# What is being asked
Please return every line of the records below that contains the word "نمایندگان".
*** Begin section ***
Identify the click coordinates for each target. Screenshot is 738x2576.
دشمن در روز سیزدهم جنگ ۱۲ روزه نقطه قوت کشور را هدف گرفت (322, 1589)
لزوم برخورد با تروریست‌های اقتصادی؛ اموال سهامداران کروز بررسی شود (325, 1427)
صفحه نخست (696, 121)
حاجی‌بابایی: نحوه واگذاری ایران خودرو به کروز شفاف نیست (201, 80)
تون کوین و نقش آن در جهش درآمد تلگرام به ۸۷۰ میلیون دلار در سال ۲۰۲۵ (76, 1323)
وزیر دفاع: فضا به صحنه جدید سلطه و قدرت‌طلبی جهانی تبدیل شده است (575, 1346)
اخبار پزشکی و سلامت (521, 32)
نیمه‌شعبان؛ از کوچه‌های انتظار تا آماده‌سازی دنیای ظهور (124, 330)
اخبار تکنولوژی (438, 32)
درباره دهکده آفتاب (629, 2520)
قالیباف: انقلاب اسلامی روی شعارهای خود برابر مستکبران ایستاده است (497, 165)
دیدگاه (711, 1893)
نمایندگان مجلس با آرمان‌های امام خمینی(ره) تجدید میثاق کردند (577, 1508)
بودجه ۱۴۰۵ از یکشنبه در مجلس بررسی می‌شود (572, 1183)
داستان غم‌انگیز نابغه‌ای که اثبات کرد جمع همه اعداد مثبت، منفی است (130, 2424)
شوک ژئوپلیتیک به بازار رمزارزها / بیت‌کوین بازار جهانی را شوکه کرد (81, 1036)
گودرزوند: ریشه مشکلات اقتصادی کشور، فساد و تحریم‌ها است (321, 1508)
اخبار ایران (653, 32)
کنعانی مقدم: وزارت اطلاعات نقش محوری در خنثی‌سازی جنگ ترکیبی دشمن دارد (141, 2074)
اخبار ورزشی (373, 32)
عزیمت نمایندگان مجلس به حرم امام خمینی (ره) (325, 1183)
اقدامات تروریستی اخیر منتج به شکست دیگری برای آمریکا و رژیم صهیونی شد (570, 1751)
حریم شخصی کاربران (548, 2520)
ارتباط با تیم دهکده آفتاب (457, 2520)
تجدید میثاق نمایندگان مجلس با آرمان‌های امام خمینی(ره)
*** End section ***
# Answer for the task
نمایندگان مجلس با آرمان‌های امام خمینی(ره) تجدید میثاق کردند (577, 1508)
عزیمت نمایندگان مجلس به حرم امام خمینی (ره) (325, 1183)
تجدید میثاق نمایندگان مجلس با آرمان‌های امام خمینی(ره)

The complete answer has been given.